A simple method is reported for trapping organometallic caged radical pairs in adocobinamide (axial-base-off coenzyme B-12) Co-C bond thermolysis using high, ca. 1 M, concentrations of the stable nitroxide free radical TEMPO (2,2,6,6-tetramethylpiperidinyl-1-oxy). The product studies as a function of [TEMPO] resolve a literature controversy by showing that beta-H elimination is not concerted, but rather proceeds through an [Ado...Co(II)] caged pair.
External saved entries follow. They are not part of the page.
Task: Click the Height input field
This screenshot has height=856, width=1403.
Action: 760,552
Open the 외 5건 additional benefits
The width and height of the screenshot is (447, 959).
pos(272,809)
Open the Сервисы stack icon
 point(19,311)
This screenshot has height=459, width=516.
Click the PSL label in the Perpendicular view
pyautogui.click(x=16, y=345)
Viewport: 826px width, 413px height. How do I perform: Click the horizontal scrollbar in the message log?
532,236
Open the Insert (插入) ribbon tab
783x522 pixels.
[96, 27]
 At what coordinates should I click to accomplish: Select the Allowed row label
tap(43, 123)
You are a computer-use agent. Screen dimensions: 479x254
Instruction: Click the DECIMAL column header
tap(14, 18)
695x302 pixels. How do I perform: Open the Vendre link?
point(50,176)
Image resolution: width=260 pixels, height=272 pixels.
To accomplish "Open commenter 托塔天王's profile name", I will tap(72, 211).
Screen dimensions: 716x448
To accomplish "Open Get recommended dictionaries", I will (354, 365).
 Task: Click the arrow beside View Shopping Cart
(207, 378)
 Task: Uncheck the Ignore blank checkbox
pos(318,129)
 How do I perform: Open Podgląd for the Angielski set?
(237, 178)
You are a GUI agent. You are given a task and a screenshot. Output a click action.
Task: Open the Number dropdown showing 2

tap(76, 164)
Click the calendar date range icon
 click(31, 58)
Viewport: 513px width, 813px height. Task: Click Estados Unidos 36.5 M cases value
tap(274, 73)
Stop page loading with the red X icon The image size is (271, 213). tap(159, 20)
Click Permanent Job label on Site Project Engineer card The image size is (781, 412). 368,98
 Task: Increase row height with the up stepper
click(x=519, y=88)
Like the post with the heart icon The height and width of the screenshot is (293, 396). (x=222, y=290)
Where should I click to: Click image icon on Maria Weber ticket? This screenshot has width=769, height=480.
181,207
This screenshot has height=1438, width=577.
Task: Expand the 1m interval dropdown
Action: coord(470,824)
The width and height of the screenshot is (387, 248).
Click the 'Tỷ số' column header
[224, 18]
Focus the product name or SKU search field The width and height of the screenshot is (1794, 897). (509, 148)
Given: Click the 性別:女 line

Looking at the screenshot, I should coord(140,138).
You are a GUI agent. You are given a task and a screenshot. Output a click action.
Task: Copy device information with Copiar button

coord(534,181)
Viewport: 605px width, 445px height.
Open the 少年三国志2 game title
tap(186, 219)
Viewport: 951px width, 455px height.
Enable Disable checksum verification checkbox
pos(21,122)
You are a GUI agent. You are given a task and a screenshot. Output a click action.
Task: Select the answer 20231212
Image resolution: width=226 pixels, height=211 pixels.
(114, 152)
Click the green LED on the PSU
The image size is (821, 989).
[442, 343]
The method permits the first measurement of the thermal fractional cage-efficiency factor (F(c)) for adocobinamide, 0.94 less-than-or-equal-to F(c) less-than-or-equal-to 1.0. This result, one of the few precise F(c) values for metal-carbon homolysis in an organometallic complex and a rare F(c) value for a bioorganometallic cofactor, is unprecedentedly large in comparison to all literature bond homolysis F(c) values in solvents of comparable viscosity. It thereby serves to confirm the literature's prediction of sizable (greater-than-or-equal-to 0.5) F(c) values in large, massive organometallic radicals.